# Trecho da página
──────
Trata-se de um trabalho etnográfico articulado em discussões bibliográficas que firmam na elucidação de questões como esses índios concebem o território e o movimento que o define em um contexto inicialmente de marcado de agruras da desterritorialização, tal como fome, falta de d’água, inundações, e caridade inclusive dos que opunha à demarcação tal como os fazendeiros, padres cistercienses. Depois, em fase de reivindicações territoriais - sem nunca desistir dos propósitos do “retorno à terra prometida”, lutarem junto aos órgãos estaduais, federais  de custeio e financiamento rural por recursos, moradias dignas de sobrevivência. E, não soa titânica luta pela posse da terra mais também mais tarde buscar ampliar seus território à totalidades das terras pertencente aos tupis guaranis nos tempos da expulsão para Araribá – Avai/SP, donde foram provavelmente assentados após a expulsão.
──────
# Dados de origem
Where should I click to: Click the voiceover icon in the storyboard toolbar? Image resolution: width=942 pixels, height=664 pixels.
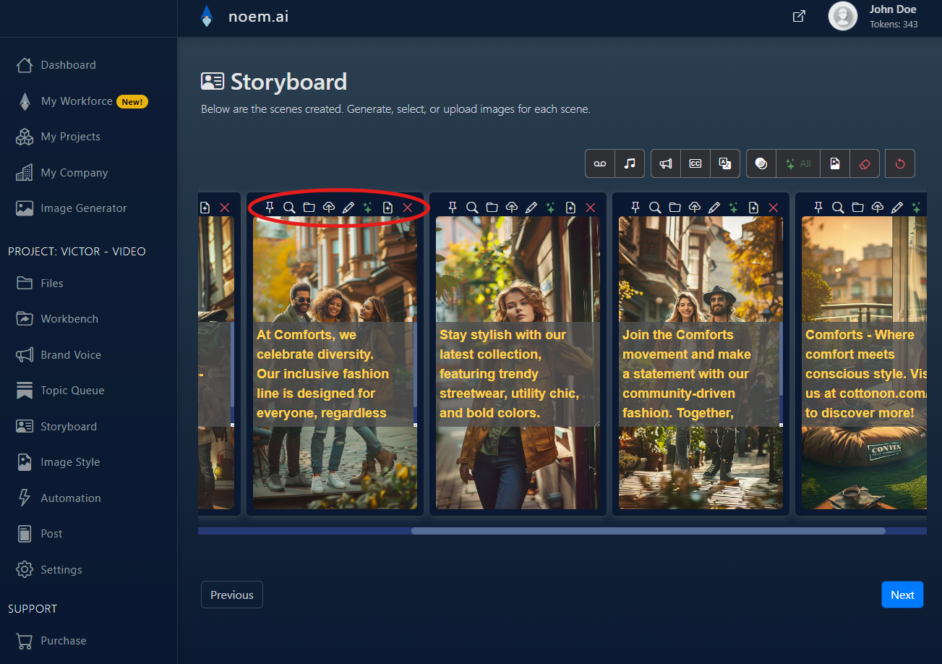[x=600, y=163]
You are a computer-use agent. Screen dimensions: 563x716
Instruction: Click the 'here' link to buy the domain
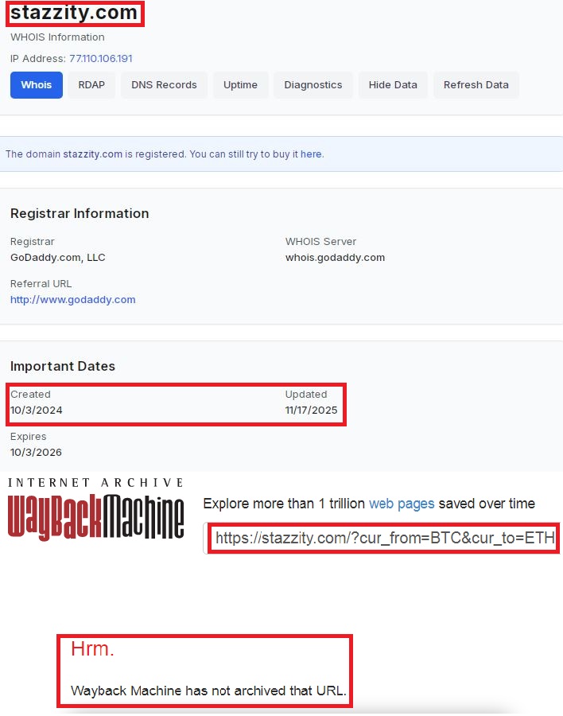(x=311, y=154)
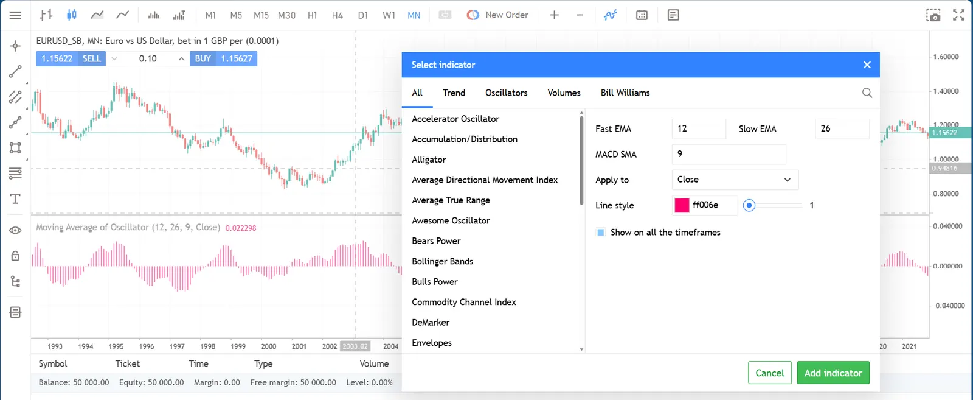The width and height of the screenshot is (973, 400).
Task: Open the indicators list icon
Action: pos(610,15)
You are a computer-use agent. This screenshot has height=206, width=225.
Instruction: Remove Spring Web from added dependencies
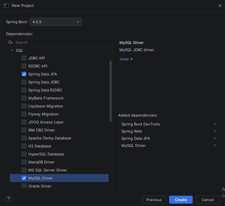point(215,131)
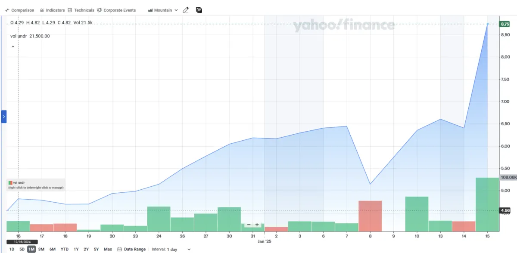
──────
# Enunciado do exercício
Prossiga o trecho sobre a luta territorial dos índios tupis-guaranis, começando logo após a última frase apresentada.

# Problema resolvido
Outro motivo motivador do presente projeto de estudos foi a escassez de pesquisas que tratam dos povos indígenas que vivem no norte do Estado do Paraná e sudoeste do Estado de São Paulo, em especial dos vivem no interior desses estados. Monteiro (1984) remete a esta discussão quando diz que os índios geralmente ocupam o pano de fundo exótico da historiografia paulista, sobre o qual o bandeirante herói é projetado. A história do índio sempre foi contada em relatos policiais em temas de desintegração, ocupação, morte e genocídio. Noutras vezes em casos de marginalização, suicídios individuais e coletivos, desnutrição e desaparecimentos.  

Também faz parte dos objetivos a ser perseguido pelo presente projeto de pesquisa é buscar respostas às migrações indígenas Tupi Guaranis, em especial o grupo em estudo, conhecido em tempos idos como Guaranis Mbyá e que foram reconhecidos como sendo do grupo Nhandeva.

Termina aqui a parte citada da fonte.